A RIDE TOWARD WAR PAINT
"BY sundown we should be within sight of the Indian village," said Caleb Pusey as the six men on horseback descended the rough trail and came out in the glare of the afternoon sun. Below them spread a wide Pennsylvania valley, as yet untouched by a plow, for this was in the early days of the colony, long before the Revolutionary War.
"It lies just beyond yonder line of trees, does it not?" asked a younger man, James West, pointing down the valley.
Caleb nodded gravely. All the men looked extremely serious as in silence they guided their horses among the loose rocks and around fallen trees. Then one man spoke:
"Caleb, who was it brought the word to our settlement of the Indian uprising? You know I was not present last night when the Councillors met.?"
"It was old Red Wing's squaw. They were always most friendly to the whites. She came into the village late in the afternoon and stopped the first man she met, who happened to be the blacksmith. From his forge the news spread like fire, and I have never seen such panic. It was said five hundred, nay a thousand, Indian warriors were gathering for battle their faces were painted their drums were beating at any moment they would be upon us! Forgotten were the wise councils of William Penn and the long, unbroken peace with our red brothers. The talk was all of arming and marching against the Indians before they could reach us. Our settlers have never had arms nor needed them. Now they must be procured! The Council was called for immediate action."
"Ah, I wish you had heard Caleb at that meeting!" cried James West with boyish enthusiasm. "In the midst of the argument of the Councillors as to where guns could be procured, Caleb rose and his eyes shone like coals "
"It was my heart that burned with shame for my people," murmured Caleb.
James continued eagerly, "He cried in a voice that silenced their frantic bickerings, 'I will go to the place where the Indians are said to be gathering, if the Council will appoint five others to go with me unarmed.' The Council protested. They said it would be but a living sacrifice. The six men would be surely murdered. Caleb declared that as long as we were unarmed and unafraid, we were safe, as we always had been."
Caleb took the story up. "James, here, was at my side in an instant. These other good friends expressed their approval and willingness to go. I knew that I could depend on you. So the Council could not well refuse to allow us to depart on our errand, though they had little faith. I do not doubt, myself, that when we talk to the Indian chiefs we can discover the trouble and put matters right."
The others nodded. Still each man realized, in spite of these cheery words, that they were running a grave risk. Indians when once aroused, do not listen to argument. The hearts of the six white men beat faster as at last they came within sight of the tepees of the Indian village.

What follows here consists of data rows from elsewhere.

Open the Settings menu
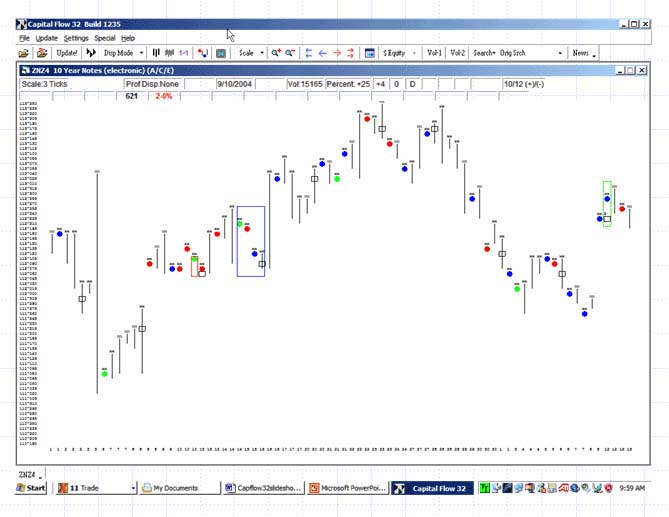point(76,37)
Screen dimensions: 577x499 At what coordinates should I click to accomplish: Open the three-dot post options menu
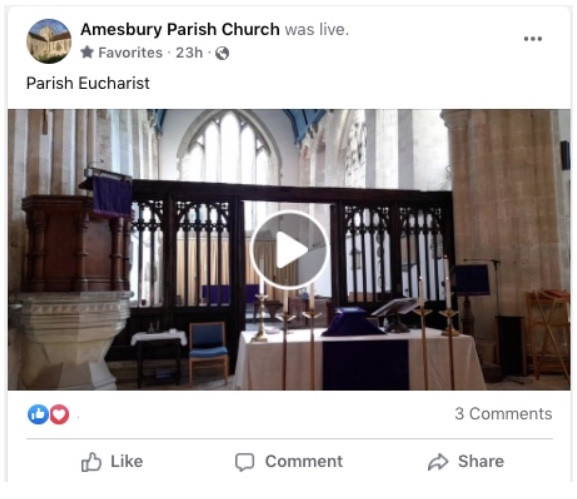pos(533,39)

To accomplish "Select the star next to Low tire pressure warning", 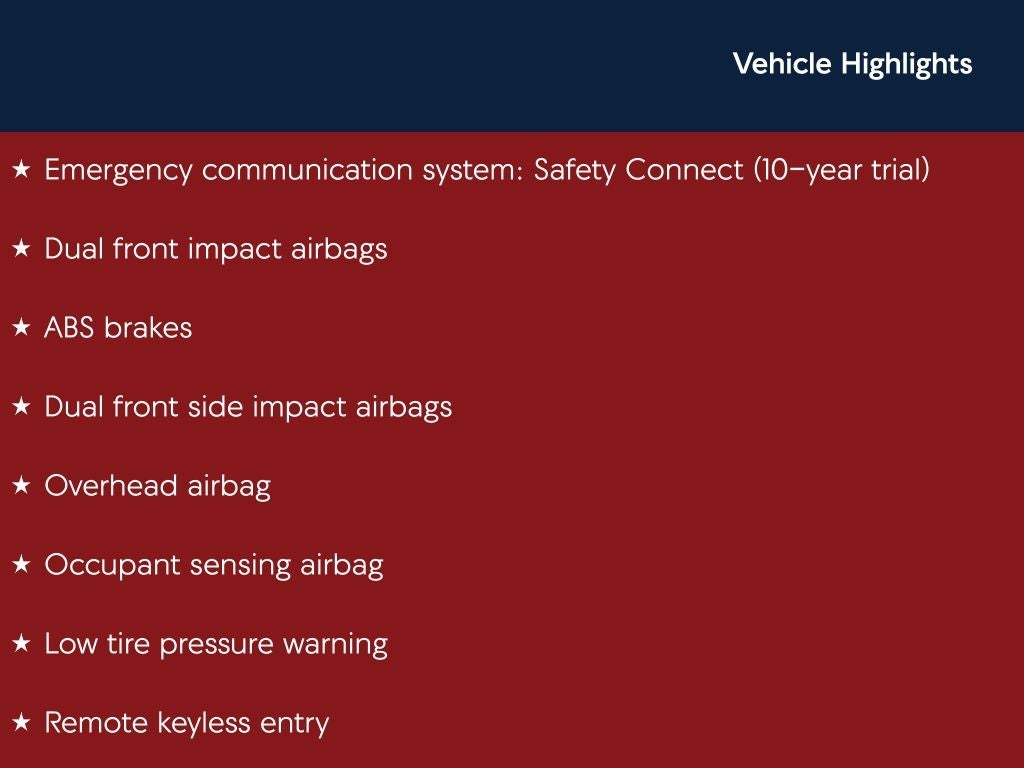I will [x=21, y=645].
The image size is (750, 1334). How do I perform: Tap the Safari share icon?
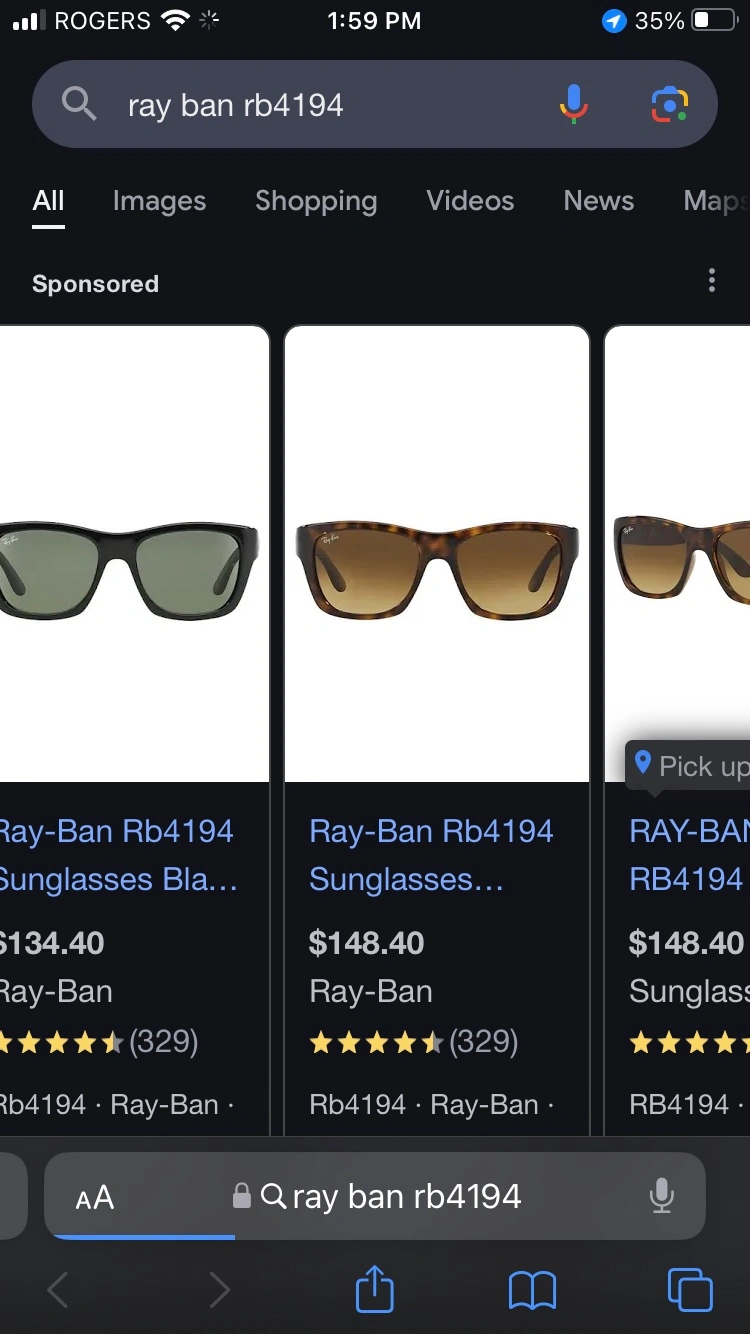pos(375,1289)
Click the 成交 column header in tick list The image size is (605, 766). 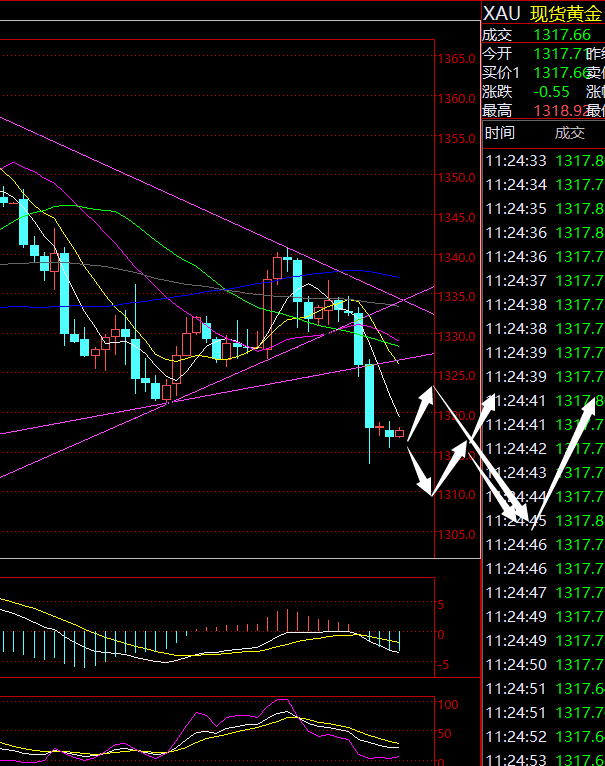pos(569,133)
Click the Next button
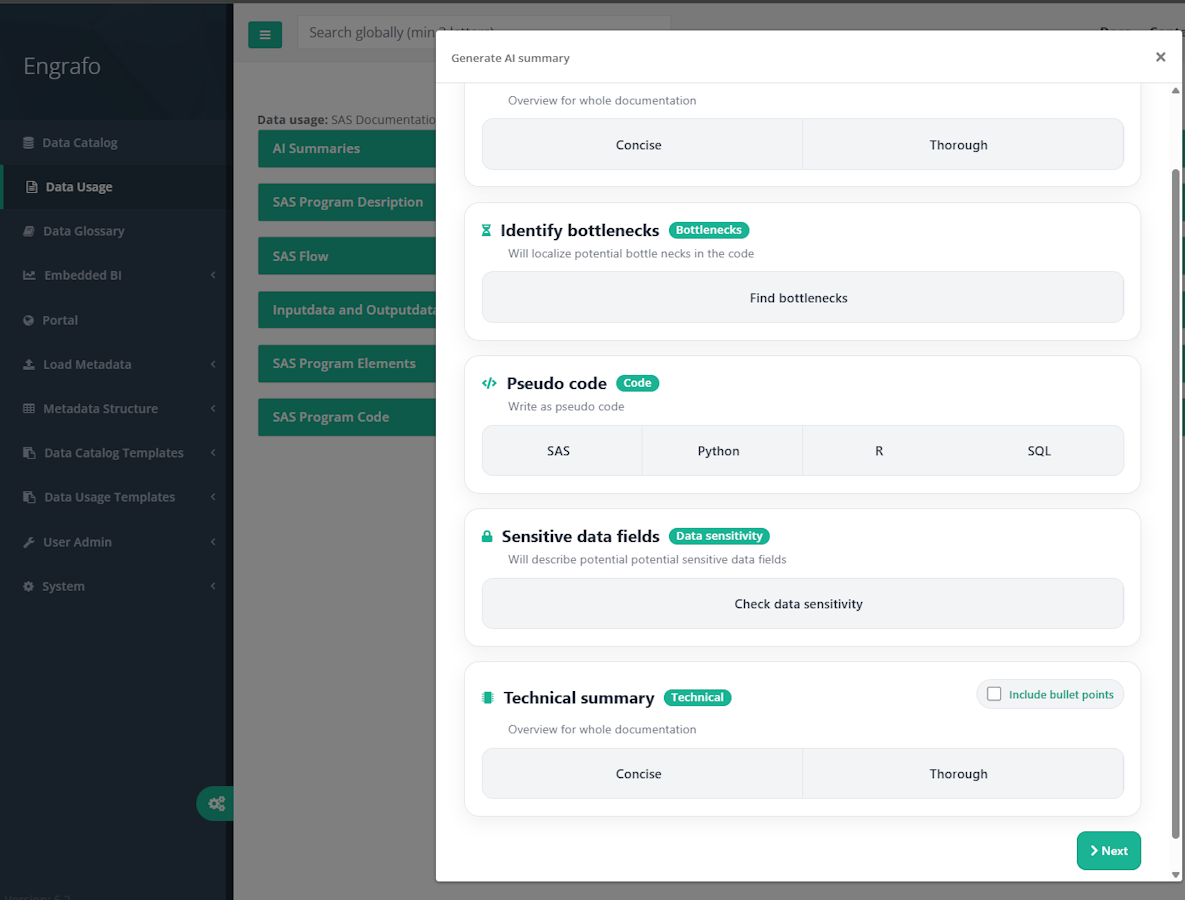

A few yellow curs barked shrilly and two little brown children playing on the edge of the woods, ran away and peeped at the strangers from behind trees. There was no other sign of life. Most of the wigwams were closed as if deserted. From the peak of one, larger than the rest and near the centre of the field, rose a lazy curl of smoke. The men rode to it. An old Indian, evidently the chief, lay on a pile of skins outside the open flaps, peacefully smoking a carved red-clay pipe. He rose slowly and stood courteously before the white men.
They dismounted, and Caleb offered the Indian his hand, which the old man shook warmly, inquiring in broken English, "What can an old chief do for his paleface friends?"
The thought crossed James West's mind that perhaps this was a trap, perhaps the warriors were all hidden ready to spring out upon them, or had already departed to attack the settlement of whites. Almost breathlessly he waited for the chief's answer when Caleb Pusey asked, carelessly:
"Your tepees seem empty, Chief. Where are your young men and maidens?"
The Chief waved his hand toward the forest beyond the valley.
"For three days my men have been hunting deer far away to the north. The women, old and young, are working in the fields beyond the river. What could my people do for the strangers?"
The sincerity of the old man's desire to be friendly was so evident that the white men were embarrassed and ashamed to have to explain their errand.
"The truth is that a false report reached the ears of the white settlers, and we were sent to determine whether it could be true," Caleb began. "An Indian woman told us that the tribes were rising against us."
The Chief stepped back as though he had been struck, his eyes blazing with anger.
"It is false!" he cried. "That woman should be burned to death, for she might have made much mischief! We have no quarrel with the white men."